29. In the last mentioned decision in the case of Kishan Lal, the respective learned counsel appearing for respondents drew my attention to the following observations contained therein:
“16. The investigating officer may exercise his statutory power of further investigation in several situations as, for example, when new facts come to his notice; when certain aspects of the matter had not been considered by him and he found that further investigation is necessary to be carried out from a different angle(s) keeping in view the fact that new or further materials came to his notice. Apart from the aforementioned grounds, the learned Magistrate or the superior courts can direct further investigation, if the investigation is found to be tainted and/or otherwise unfair or is otherwise necessary in the ends of justice. The question, however, is as to whether in a case of this nature a direction for further investigation would be necessary.”

30. In Hasanbhai Valibhai Qureshi v. State of Gujarat, (2004) 5 SCC 347, which followed the celebrated decision in Ram Lal Narang v. State (Delhi Admn.), (1979) 2 SCC 322, it was made clear that the power of further investigation was always available with the IO even though the Court may have taken cognizance of the offences in the original final report. To the same effect is the decision in Kishan Lal v Dharmendra Bafna, (2009) 7 SCC 685.  The decision in State v A.S Peter, (2008) 2 SCC 383, deals with the proposition that further investigation can be undertaken without prior permission of the Magistrate. 

31. While one can have no quarrel with the aforesaid propositions of law, it is necessary to reiterate that legal principles cannot be viewed or applied to cases divorced from the facts of the cases, in which, these decisions were rendered. In none of those cases, the IO had used the written argument of the accused in a discharge petition as the basis of further investigation. In State v K.N.Nehru, (2018) 12 SCC 69, which was relied upon by the learned counsel for respondents 2 to 4, the accused had filed discharge petitions and the Trial Court, after hearing arguments, returned the final report.
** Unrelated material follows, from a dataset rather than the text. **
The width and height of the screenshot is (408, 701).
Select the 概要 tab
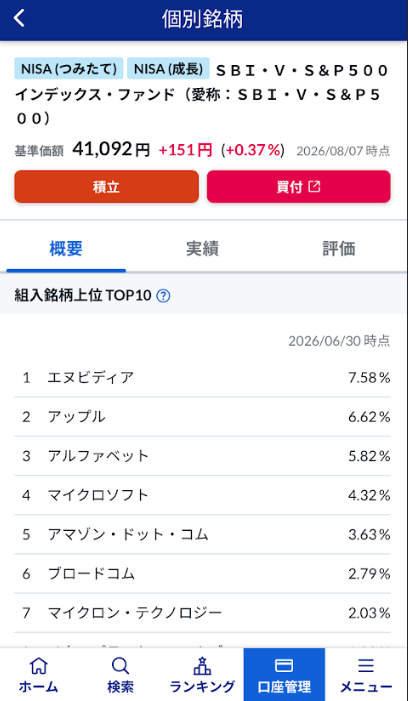pyautogui.click(x=66, y=249)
This Court set aside the order returning the final report and directed further investigation as against the assets of A3 and at the same time, discharged A1 and A2. On appeal, while upholding the order for further investigation, the discharge of A1 and A2 was set aside. Thus, the facts in K.N.Nehru’s case were completely different as, in that case, The Trial Court itself had directed further investigation after going through the materials before it. It was not a case where further investigation was sought at the behest of the prosecution acting upon the written arguments of the accused in the petitions for discharge. 
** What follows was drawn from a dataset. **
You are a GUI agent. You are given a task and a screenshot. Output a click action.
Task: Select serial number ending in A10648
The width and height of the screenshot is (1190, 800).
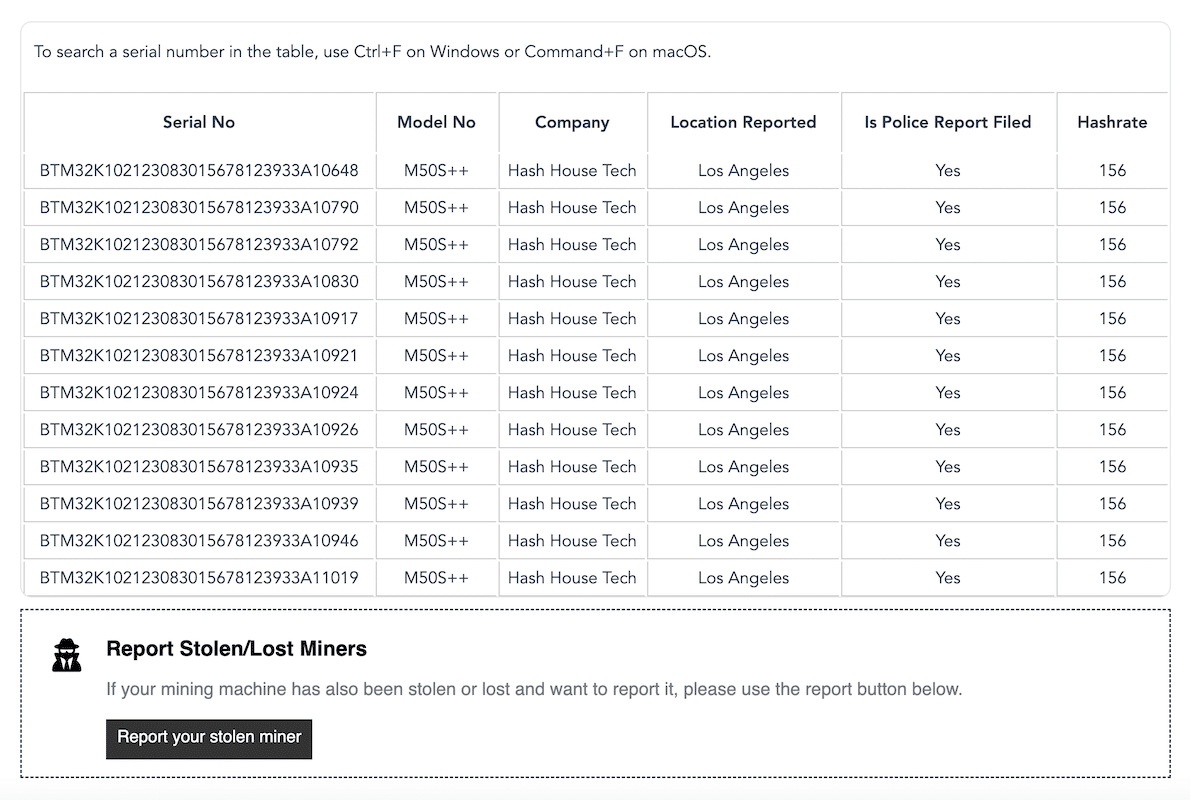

32. There is a fundamental distinction between the existence of a power and the use of such power for oblique purposes. Where a statutory authority is vested with certain statutory powers, such power is granted on the condition that it would be used honestly and for purposes that subserve the basis, for which, such power is conferred. Where the power is used for collateral or oblique purposes, such an exercise would be clearly beyond the ambit of the law. There is a plethora of case law on this point starting with the celebrated decision in Padfield v Minister for Agriculture, Fisheries & Food,  LR (1968) AC 997, which has been followed by the Supreme Court in Tata Cellular v Union of India, (1994) 6 SCC 551 and other cases. On facts and upon closely examining the material on record, this Court is convinced that the further investigation was deliberately engineered after A1 had come back to power as a Minister in 2021 solely for the purposes of short circuiting the case pending before the Special Court. 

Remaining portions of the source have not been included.